On occasion, I receive emails from RoundValleyFishing readers inquiring on a topic I have not yet covered here on the site. These emails are a great reminder and opportunity for me to update the site with info people are searching. So if you have a question shoot me an email firstname.lastname@example.org and I’ll do my best to give you an accurate response. Enjoy!
I’m hoping you can help me. I would like to take my young kids fishing and I’m wondering if you would know where I can take them and they will supply us with fishing rods and baits etc.
I do not know of any local places that rent fishing rods (If readers do, please share in the comments section). It sounds like you’re just getting started or testing the waters with your question. With this in mind, my suggestion is to keep things simple and cheap in the beginning.
Step One, Basic Fishing Pole: In order to fish, you need a fishing pole (Rod), fishing reel (spinning reel), and fishing line (monofilament). Visit your nearest Walmart and buy two cheap rods for the kids. They sell ones already put together, ie. Rod, Reel, Fishing line for about $20. Look for ones that are about five to six feet long and are pre-spooled with 6 or 8 pound test monofilament fishing line. You can buy these on amazon.com as well. If you and your kids wind up liking fishing and it turns into a regular activity I suggest supporting your local bait & tackle shop by purchasing some better gear there.
Step Two, Terminal Tackle: Terminal Tackle refers to everything that goes on your fishing line. You’ll need some size 6 or 8 hooks, 1/8 ounce splitshot, and some bobbers.
Step Three, Bait: For Bait use garden worms or baby nightcrawlers OR even little pieces of hotdog.
Your goal at this point should be just catching anything and getting acquainted with your gear. Practice casting and reeling in as well. With the information I’m providing in this post, you should be able to catch panfish like Sunfish and Bluegill as well as the occasional Bass.
Basic Fishing Setup and Technique:
- Caution, hooks are sharp! Tie a hook on the end of your line.
- Pinch a splitshot onto the fishing line about 12 inches above the hook.
- Snap your bobber about 12 inches above the splitshot.

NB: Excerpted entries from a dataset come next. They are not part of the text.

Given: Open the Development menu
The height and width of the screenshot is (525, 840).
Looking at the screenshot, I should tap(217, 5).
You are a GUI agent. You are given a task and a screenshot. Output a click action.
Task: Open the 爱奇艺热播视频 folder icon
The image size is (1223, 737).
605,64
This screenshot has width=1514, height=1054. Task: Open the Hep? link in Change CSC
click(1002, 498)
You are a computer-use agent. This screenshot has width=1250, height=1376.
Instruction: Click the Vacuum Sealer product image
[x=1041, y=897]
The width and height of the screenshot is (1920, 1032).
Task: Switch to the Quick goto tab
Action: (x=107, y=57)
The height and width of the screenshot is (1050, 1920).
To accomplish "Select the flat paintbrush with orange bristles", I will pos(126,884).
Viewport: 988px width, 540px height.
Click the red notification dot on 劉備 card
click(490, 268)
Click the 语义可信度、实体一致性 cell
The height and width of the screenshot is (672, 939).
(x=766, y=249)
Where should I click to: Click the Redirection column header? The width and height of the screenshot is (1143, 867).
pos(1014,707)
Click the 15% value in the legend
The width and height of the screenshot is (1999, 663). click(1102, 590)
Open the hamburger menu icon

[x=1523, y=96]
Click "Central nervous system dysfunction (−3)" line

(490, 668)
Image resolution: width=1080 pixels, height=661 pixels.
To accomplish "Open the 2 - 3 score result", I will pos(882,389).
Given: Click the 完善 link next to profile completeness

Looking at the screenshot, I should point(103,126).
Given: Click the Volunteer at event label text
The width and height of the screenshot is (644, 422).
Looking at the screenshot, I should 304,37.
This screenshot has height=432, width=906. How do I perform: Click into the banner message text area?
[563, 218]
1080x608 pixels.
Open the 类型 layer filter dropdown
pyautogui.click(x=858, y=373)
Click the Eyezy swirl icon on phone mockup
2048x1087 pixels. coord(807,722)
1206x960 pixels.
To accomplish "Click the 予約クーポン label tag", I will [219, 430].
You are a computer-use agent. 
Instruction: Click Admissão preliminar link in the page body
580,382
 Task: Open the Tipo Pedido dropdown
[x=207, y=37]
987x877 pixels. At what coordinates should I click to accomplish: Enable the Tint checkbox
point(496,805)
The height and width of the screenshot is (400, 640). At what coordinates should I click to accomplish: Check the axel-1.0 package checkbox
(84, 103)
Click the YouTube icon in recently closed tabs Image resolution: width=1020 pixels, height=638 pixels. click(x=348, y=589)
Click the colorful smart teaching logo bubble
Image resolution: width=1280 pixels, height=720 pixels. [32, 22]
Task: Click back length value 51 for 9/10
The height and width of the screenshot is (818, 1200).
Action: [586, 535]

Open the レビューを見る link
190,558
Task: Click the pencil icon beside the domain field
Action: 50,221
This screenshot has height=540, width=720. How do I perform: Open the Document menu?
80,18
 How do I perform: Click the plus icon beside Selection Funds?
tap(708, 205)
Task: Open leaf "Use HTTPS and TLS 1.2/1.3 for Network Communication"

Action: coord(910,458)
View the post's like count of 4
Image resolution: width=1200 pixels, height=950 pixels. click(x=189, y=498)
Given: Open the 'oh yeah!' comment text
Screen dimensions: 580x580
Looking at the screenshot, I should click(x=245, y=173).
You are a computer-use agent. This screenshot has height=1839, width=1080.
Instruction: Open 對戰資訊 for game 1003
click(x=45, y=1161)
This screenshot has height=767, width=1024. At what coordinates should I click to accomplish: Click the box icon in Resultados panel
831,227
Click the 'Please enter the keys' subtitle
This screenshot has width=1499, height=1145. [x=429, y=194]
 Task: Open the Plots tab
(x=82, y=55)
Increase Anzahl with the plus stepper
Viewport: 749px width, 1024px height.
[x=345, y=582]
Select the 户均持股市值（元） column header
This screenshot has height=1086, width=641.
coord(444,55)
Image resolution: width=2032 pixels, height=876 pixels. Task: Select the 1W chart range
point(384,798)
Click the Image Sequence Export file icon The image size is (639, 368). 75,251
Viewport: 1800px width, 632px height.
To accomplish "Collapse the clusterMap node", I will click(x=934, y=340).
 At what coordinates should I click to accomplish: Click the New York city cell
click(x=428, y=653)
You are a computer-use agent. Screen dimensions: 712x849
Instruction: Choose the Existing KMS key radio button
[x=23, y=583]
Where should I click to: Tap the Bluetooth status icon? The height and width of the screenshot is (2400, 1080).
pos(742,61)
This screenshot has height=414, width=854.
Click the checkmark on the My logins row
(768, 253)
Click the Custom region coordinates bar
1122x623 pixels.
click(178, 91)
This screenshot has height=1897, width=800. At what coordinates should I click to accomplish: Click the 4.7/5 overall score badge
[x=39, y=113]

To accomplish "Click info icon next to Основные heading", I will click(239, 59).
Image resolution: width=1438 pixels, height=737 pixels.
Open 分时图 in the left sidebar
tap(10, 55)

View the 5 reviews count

- Bait your hook by running the hook through the worm two or three times. If you leave too much hanging off the hook, the fish will just steal the bait. If you’re using hotdog, use pieces about as big as the end of your little finger and run the hook through once.
- Cast out and hand the rod to your kid. Tell them to watch bobber. It will bounce around as fish nibble at the bait. Just be patient and keep watching. When the bobber goes completely under the water it’s time to set the hook and start reeling in. To set the hook reel in any slack line with the rod tip pointed at the water, when the slack is out raise the rod tip quickly to the sky and keep reeling.
- Bring the fish in, and remove the hook. it helps to have long, thin surgical pliers to do this. If you cannot get the hook out its best to just cut the line as close to the hook as possible. Use scissors or fingernail clippers.
- Let your kids admire the fish, take some photos and then release back into the water to live another day.
Here are links to help you out:
Hope this helps. Email me if you’d like to ask any more questions or need clarification on something. Also, I don’t know how old your kids are but the above is appropriate for kids about ages 5 and up with close adult supervision.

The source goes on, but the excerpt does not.